The company, which is a division of the U.S. Treasury, stated the proposals into account will present monetary establishments with further flexibility in addressing evolving AML threats, and can end result within the “enhanced effectiveness and effectivity” of the AML program.
Consultants say the proposals will present welcome readability for banks’ compliance applications. Nonetheless, not all establishments will favor the “one dimension suits all” resolution.
The company stated it desires to make sure the AML program adapts to deal with the evolving threats of illicit finance, cash laundering, terrorist financing and associated crimes — a few of which the company says have modified significantly because the Bank Secrecy Act’s preliminary passage in 1970.

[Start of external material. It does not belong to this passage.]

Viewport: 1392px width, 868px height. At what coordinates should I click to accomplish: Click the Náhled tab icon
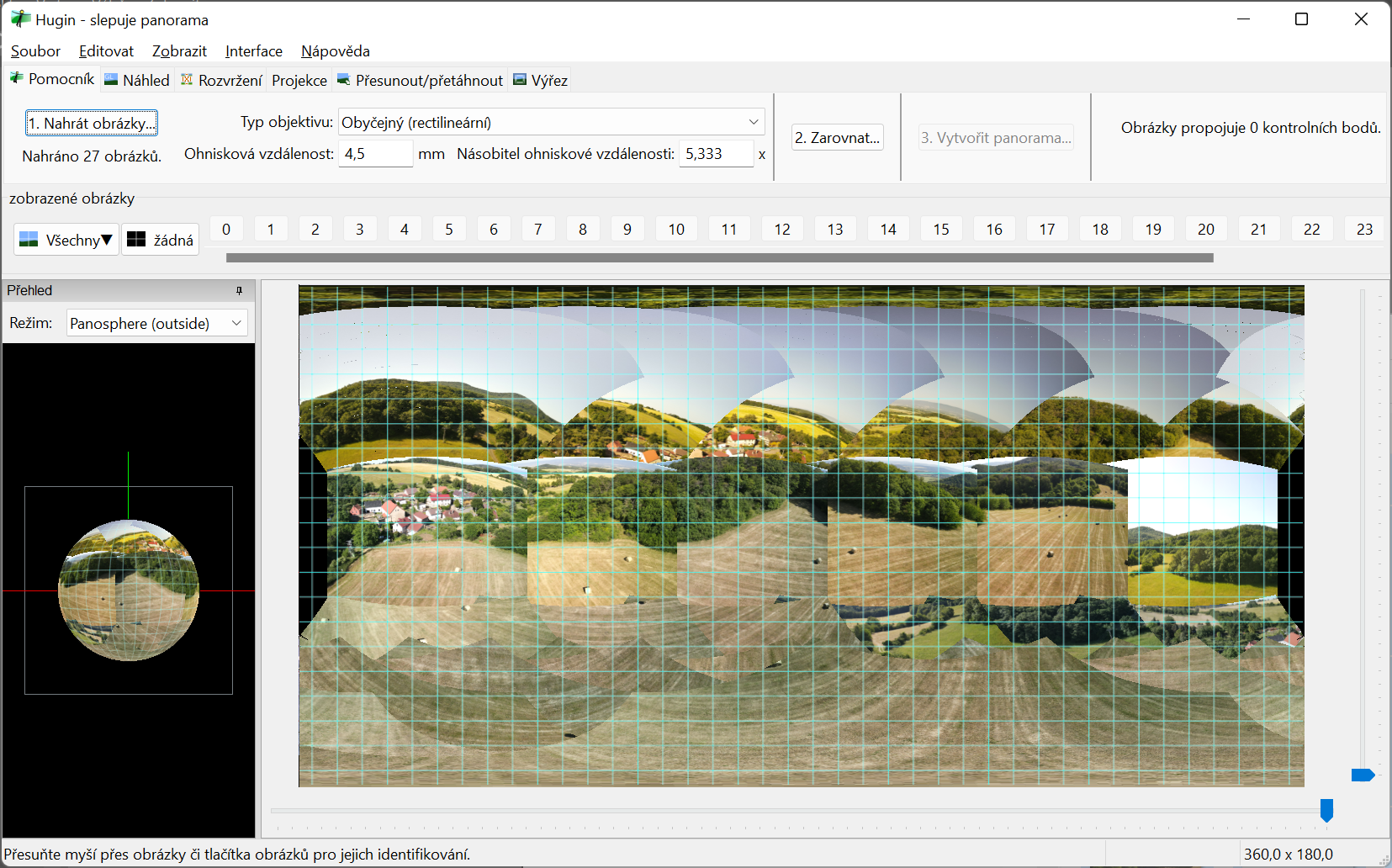(111, 80)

Lots of the proposed adjustments would deliver readability to areas with which monetary establishments battle and have been the reason for enforcement actions, stated Julie Copeland, companion at StoneTurn, a world advisory agency that makes a speciality of regulatory, danger and compliance points.
“For instance, clarifying the necessities and supervisory expectations concerning danger assessments, detrimental information searches, buyer dangers classes, et cetera, could be enormously useful and would scale back the likelihood that one regulatory physique has a distinct interpretation of buyer danger classes,” she stated.

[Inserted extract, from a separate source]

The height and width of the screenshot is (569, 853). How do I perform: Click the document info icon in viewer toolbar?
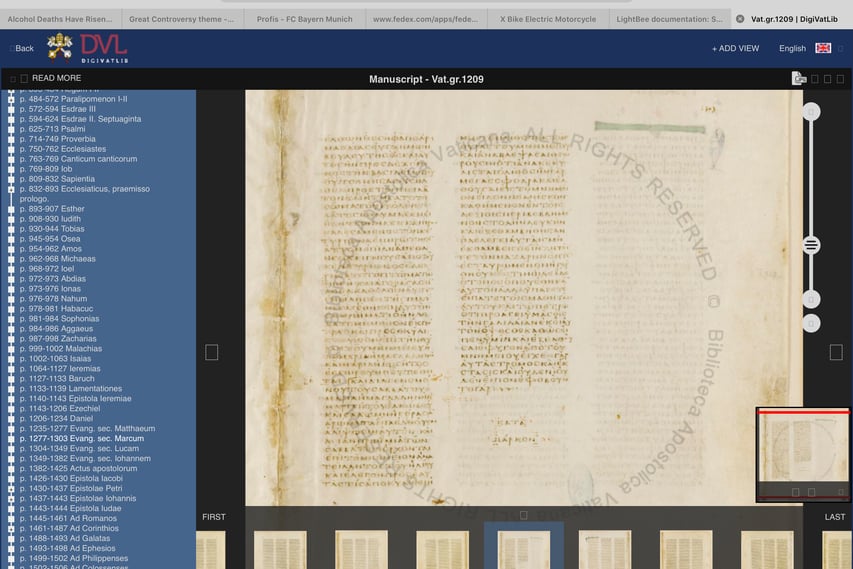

FinCEN’s proposal to outline an “efficient and fairly designed” AML program would additionally cut back regulatory arbitrage, Copeland stated. “The satan shall be within the particulars of how that is outlined,” she stated.
In its submitting, FinCEN steered publishing a nationwide checklist referred to as “Strategic Anti-Cash Laundering Priorities” at common intervals to establish high-risk areas in AML compliance.
A nationwide bulletin would offer welcome readability for banks which have needed to outline the federal government’s priorities, Copeland stated.
However not all banks shall be proud of the idea of “one dimension suits all” in a number of of the company’s proposals and can possible search to tailor the proposals to totally different monetary establishment sorts and sizes, she stated.
The effectiveness of Bank Secrecy Act compliance is usually troublesome to quantify and outline, Braddock Stevenson, counsel at O’Melveny & Myers, stated in an e-mail.
“This [advanced notice of proposed rulemaking] represents a vital step ahead in implementing an precise resolution,” stated Stevenson, who served as a deputy in FinCEN’s enforcement division.
“And not using a technique to quantify or outline ‘effectiveness,’ these efforts would actually change into a query of who can inform their regulator the perfect ‘compliance program’ story. FinCEN’s use of Nationally Set AML priorities would assist create a transparent purpose publish for outlining an efficient program,” Stevenson wrote.
“Nonetheless, simpler stated than finished, because the breadth of the U.S. monetary system signifies that cash laundering priorities might be vastly totally different by state,” he stated. “Nationally set AML priorities that do not account for state particular priorities may go away some establishments and legislation enforcement on the surface trying in.”